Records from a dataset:
* * * * *
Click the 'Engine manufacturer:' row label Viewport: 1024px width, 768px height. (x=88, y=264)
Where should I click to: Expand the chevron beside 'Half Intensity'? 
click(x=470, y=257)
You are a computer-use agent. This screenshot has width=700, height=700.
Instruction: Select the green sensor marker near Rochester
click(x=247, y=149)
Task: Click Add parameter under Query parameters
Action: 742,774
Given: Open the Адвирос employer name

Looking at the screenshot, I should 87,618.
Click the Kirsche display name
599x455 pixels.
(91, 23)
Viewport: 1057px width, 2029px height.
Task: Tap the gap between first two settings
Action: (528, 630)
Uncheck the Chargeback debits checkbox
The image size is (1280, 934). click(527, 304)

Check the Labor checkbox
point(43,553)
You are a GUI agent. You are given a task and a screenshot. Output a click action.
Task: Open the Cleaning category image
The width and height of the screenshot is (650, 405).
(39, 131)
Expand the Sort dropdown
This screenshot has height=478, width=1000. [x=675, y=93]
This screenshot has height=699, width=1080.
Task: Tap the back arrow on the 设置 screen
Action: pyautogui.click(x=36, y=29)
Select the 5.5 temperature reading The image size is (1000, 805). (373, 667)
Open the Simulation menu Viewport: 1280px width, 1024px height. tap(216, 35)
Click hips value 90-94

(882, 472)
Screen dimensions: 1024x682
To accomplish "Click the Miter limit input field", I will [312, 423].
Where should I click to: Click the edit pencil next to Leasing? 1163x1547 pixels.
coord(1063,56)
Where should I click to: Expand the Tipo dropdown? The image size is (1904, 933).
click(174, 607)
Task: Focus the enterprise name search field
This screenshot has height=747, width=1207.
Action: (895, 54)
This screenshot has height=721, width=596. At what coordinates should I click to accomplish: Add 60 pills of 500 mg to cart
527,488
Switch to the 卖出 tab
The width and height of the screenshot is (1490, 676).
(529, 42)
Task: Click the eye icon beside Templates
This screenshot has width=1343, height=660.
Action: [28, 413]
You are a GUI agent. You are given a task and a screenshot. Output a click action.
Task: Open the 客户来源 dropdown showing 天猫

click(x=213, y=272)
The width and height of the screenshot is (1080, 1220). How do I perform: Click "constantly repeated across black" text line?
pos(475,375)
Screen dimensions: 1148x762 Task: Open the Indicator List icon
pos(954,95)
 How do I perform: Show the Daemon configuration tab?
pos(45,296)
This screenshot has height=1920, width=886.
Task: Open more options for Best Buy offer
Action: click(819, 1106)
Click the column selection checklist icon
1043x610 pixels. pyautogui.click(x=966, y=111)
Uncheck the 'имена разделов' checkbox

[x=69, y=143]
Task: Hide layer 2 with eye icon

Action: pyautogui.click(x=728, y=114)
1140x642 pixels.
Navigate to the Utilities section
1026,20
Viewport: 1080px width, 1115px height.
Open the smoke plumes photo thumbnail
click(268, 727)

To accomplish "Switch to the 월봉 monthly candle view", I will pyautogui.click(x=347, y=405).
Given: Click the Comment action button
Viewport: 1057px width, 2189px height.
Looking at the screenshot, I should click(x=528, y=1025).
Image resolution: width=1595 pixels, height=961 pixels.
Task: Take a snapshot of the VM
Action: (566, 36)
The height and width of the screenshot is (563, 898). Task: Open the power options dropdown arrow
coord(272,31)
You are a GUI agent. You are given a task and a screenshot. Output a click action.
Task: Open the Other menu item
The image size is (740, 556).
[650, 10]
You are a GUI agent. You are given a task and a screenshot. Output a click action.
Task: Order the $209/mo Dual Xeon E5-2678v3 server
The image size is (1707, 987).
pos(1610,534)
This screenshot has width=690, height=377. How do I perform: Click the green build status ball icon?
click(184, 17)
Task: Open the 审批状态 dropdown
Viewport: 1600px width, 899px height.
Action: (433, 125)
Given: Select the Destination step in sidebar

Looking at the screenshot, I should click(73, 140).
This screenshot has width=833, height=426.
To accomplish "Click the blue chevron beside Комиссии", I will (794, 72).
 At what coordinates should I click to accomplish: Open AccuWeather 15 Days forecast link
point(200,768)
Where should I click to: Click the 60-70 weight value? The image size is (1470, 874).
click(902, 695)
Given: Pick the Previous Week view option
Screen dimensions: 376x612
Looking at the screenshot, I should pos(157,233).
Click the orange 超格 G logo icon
* * * * *
● **PROBLEM TO WORK ON**
Return all lines of the data in which the string "field" appears.

● **SOLUTION TO THE EXERCISE**
To accomplish "Click the Miter limit input field", I will [312, 423].
Task: Focus the enterprise name search field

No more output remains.